A BBH estima que o relatório de empregos Nonfarm Payrolls de julho nos EUA revele que a demanda por mão de obra permaneceu sólida, com economistas projetando um crescimento de aproximadamente 80 mil vagas, após as 57 mil observadas em junho. A taxa de desemprego é prevista para permanecer estável em 4,2% pelo segundo mês seguido, ficando levemente abaixo da previsão do Federal Reserve para 2026, de 4,3%.
Os dados tendem a ser o principal fator determinante das oscilações de curto prazo do dólar e dos rendimentos dos Treasuries. Um resultado próximo ou acima das expectativas reforçaria a percepção de que o mercado de trabalho segue robusto, mesmo diante de condições financeiras mais restritivas. Esse cenário poderia fortalecer as apostas em novas altas das taxas de juros pelo Federal Reserve.
Ainda assim, o relatório dificilmente alterará de forma significativa as perspectivas gerais de política monetária. Os mercados já precificam um aperto de aproximadamente 50 pontos-base ao longo do próximo ano, e um número mais forte de empregos não mudaria substancialmente essa estimativa. Além disso, o crescimento salarial segue compatível com a META de inflação de 2% do Fed, enquanto a política monetária permanece em território restritivo, considerando uma taxa neutra próxima dos 3,00%.

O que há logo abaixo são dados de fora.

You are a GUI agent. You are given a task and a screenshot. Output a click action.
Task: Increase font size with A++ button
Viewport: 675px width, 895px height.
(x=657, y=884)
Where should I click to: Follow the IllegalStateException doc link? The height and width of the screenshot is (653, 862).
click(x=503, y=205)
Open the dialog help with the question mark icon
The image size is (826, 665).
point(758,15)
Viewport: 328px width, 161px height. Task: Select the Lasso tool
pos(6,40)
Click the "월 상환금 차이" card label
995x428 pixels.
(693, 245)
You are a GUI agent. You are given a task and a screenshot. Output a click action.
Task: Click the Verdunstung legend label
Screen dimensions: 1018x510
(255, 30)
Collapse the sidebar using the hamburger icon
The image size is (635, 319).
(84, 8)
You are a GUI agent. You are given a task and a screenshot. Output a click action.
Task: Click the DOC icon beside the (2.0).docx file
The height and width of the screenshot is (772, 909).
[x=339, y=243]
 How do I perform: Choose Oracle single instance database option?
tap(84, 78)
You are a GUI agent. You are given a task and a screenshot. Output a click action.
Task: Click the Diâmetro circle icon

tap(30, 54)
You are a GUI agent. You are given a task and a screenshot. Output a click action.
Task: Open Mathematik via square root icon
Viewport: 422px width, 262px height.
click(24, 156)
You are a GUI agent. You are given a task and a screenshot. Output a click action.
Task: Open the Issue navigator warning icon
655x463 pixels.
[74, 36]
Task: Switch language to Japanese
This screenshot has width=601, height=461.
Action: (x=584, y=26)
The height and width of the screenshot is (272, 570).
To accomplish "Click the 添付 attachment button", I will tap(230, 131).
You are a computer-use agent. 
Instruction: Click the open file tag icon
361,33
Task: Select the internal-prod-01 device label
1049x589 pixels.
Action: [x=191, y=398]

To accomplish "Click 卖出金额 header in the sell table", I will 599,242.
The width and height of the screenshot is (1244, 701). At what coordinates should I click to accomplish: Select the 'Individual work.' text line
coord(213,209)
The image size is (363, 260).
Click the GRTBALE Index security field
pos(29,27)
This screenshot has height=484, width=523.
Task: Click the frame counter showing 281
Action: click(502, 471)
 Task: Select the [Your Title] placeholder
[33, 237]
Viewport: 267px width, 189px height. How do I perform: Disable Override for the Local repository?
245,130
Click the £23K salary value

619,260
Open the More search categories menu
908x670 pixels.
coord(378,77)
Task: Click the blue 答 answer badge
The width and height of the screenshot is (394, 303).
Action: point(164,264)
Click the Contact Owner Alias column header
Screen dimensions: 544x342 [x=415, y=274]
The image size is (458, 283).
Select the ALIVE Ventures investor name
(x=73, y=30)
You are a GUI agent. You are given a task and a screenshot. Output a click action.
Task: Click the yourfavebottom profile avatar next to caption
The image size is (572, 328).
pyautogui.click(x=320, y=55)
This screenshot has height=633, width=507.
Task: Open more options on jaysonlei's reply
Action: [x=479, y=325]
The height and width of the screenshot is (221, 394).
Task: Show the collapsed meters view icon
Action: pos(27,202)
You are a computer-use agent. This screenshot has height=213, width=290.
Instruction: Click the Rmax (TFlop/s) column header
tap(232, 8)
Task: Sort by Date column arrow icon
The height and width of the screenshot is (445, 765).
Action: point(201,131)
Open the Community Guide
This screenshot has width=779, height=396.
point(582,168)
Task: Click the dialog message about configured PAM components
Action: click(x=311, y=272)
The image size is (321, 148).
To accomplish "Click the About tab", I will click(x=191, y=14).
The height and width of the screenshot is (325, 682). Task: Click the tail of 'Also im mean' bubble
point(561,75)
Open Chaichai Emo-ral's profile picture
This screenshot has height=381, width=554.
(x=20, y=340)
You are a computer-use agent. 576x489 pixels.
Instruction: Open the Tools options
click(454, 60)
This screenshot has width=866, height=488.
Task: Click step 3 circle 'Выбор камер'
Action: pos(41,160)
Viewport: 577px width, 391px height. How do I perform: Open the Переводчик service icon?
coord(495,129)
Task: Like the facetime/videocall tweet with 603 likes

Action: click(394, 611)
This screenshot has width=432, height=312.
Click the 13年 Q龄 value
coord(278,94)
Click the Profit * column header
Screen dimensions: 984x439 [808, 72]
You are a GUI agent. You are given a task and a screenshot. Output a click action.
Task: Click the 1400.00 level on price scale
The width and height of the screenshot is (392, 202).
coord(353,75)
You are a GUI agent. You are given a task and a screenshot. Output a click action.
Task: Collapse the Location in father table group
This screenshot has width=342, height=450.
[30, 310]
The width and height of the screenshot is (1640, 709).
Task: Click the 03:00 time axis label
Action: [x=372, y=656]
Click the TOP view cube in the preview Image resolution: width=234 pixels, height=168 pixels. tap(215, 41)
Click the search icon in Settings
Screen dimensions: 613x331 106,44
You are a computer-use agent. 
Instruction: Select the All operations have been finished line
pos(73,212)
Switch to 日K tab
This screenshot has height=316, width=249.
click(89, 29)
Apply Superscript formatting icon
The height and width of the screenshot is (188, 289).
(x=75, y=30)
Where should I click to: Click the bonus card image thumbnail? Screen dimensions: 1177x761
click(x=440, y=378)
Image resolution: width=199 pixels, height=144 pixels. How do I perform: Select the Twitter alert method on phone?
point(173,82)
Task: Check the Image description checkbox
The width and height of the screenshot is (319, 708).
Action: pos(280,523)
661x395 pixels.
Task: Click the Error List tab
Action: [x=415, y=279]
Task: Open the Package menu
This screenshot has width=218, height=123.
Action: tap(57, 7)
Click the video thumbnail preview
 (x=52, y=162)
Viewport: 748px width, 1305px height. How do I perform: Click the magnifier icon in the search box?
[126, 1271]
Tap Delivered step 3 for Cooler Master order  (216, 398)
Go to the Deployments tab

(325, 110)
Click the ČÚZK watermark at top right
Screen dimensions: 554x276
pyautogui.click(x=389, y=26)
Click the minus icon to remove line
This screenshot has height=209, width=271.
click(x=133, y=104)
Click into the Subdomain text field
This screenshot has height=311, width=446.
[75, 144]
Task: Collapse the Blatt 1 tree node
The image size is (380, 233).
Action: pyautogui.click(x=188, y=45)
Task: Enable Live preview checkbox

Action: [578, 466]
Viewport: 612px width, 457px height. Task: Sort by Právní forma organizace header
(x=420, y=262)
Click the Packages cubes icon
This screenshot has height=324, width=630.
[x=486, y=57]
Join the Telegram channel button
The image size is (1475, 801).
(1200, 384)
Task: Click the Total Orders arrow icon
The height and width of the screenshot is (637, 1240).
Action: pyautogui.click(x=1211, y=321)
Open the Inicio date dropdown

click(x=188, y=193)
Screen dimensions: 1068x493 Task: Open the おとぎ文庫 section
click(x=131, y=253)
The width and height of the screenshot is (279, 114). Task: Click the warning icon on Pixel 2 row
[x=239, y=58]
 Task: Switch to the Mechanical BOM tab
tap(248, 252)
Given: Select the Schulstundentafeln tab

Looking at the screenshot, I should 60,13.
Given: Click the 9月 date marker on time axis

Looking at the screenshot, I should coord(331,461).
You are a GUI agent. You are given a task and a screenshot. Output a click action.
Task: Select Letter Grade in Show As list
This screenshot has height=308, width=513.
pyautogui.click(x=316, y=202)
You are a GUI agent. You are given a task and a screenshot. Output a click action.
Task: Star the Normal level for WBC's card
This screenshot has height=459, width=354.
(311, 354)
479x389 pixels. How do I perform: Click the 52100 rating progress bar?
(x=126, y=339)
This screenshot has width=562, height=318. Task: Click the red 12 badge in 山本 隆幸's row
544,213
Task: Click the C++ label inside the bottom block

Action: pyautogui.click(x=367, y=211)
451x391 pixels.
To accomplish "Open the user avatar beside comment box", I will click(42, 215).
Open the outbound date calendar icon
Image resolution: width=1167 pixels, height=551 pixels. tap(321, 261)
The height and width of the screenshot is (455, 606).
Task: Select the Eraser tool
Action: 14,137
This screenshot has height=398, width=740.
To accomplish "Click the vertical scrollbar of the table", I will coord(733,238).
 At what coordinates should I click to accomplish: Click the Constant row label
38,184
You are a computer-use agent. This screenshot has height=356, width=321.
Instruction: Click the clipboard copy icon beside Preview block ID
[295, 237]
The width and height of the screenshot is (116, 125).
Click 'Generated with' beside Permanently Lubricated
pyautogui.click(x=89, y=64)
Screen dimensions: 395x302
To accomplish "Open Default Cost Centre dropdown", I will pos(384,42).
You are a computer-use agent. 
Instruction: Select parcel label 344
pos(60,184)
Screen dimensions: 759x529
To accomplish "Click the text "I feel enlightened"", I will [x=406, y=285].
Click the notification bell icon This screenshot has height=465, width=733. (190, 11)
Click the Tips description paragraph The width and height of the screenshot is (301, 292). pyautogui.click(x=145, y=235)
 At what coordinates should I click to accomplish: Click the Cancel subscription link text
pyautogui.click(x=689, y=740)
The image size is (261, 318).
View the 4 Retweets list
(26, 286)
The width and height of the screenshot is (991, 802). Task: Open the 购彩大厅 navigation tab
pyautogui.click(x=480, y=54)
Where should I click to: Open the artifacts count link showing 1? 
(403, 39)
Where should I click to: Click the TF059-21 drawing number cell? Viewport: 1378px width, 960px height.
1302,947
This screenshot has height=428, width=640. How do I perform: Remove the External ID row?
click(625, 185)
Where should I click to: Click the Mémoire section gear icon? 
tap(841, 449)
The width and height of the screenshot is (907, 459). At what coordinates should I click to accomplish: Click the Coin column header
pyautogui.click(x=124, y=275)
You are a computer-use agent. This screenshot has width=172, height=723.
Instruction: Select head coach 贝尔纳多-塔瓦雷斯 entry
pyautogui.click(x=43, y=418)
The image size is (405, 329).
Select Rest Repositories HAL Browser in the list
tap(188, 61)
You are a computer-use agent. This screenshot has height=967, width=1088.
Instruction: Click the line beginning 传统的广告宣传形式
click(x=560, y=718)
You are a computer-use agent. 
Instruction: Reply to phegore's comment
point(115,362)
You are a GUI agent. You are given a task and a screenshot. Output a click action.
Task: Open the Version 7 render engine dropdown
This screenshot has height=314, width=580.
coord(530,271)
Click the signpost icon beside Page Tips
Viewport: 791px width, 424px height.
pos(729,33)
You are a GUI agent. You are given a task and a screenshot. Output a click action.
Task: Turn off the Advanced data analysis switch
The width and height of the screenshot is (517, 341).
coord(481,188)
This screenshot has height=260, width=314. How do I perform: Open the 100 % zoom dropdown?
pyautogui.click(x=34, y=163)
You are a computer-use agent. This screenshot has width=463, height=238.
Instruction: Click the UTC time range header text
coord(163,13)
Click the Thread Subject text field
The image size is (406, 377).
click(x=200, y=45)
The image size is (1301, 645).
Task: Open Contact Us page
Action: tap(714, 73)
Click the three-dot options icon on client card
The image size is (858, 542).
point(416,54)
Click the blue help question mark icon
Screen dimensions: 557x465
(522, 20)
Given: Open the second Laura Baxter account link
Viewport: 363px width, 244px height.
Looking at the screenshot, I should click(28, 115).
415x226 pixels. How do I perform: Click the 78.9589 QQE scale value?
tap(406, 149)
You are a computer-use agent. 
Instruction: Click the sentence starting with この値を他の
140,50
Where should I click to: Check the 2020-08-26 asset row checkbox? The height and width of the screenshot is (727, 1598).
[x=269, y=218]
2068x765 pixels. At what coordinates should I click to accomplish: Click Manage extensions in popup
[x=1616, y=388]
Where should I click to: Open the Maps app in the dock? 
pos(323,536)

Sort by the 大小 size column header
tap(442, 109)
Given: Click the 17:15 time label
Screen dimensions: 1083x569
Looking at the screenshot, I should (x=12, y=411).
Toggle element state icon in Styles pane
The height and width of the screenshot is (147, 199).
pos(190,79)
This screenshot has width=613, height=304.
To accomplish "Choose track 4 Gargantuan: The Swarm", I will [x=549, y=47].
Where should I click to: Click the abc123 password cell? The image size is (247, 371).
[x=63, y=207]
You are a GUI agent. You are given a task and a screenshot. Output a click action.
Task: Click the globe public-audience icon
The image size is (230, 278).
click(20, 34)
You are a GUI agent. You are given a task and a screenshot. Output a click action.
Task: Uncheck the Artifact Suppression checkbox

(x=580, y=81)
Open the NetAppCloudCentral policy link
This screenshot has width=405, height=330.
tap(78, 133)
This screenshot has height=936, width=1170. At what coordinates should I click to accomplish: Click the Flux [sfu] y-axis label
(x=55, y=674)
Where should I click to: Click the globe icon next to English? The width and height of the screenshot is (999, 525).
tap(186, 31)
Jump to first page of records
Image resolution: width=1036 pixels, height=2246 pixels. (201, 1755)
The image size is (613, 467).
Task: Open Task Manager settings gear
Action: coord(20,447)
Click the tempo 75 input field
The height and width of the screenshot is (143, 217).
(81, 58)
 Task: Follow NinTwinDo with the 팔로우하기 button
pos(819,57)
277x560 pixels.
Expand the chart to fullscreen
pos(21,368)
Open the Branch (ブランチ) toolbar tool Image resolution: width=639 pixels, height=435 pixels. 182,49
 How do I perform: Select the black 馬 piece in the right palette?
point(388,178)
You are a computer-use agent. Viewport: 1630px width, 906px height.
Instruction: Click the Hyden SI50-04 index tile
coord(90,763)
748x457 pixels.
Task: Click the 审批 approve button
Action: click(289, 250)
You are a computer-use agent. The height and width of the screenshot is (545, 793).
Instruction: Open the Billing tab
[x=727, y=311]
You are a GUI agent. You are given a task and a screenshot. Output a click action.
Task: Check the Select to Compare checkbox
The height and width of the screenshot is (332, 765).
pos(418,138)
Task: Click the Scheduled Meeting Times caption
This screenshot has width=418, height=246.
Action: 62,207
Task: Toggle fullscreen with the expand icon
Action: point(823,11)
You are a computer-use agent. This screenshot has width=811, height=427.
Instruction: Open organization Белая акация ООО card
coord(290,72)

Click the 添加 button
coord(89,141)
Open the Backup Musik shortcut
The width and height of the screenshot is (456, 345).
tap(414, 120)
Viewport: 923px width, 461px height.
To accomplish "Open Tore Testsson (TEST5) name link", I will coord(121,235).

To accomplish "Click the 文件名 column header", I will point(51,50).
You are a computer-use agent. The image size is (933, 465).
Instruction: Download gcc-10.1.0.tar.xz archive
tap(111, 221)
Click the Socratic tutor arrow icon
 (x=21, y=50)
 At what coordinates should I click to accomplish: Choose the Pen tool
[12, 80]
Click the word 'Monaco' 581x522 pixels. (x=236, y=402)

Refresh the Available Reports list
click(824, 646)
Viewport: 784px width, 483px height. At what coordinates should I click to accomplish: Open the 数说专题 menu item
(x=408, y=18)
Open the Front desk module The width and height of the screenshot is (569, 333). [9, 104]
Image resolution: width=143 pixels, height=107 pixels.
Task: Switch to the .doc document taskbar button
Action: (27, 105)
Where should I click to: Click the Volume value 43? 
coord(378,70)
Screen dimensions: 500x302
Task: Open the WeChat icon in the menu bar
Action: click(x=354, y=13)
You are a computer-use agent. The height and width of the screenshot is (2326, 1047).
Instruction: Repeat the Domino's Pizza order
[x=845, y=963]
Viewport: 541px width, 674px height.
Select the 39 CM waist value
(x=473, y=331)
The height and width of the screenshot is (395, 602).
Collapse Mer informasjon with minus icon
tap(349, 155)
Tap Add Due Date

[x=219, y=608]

Consequentemente, qualquer valorização do dólar impulsionada por dados fortes de emprego pode ser limitada e temporária. Um resultado inferior ao previsto teria o efeito oposto, reduzindo as expectativas de aperto adicional e provavelmente exercendo pressão sobre a moeda norte-americana. Em ambos os cenários, o relatório de empregos deverá influenciar a direção do mercado ao longo do pregão mais do que o panorama da política monetária de médio prazo.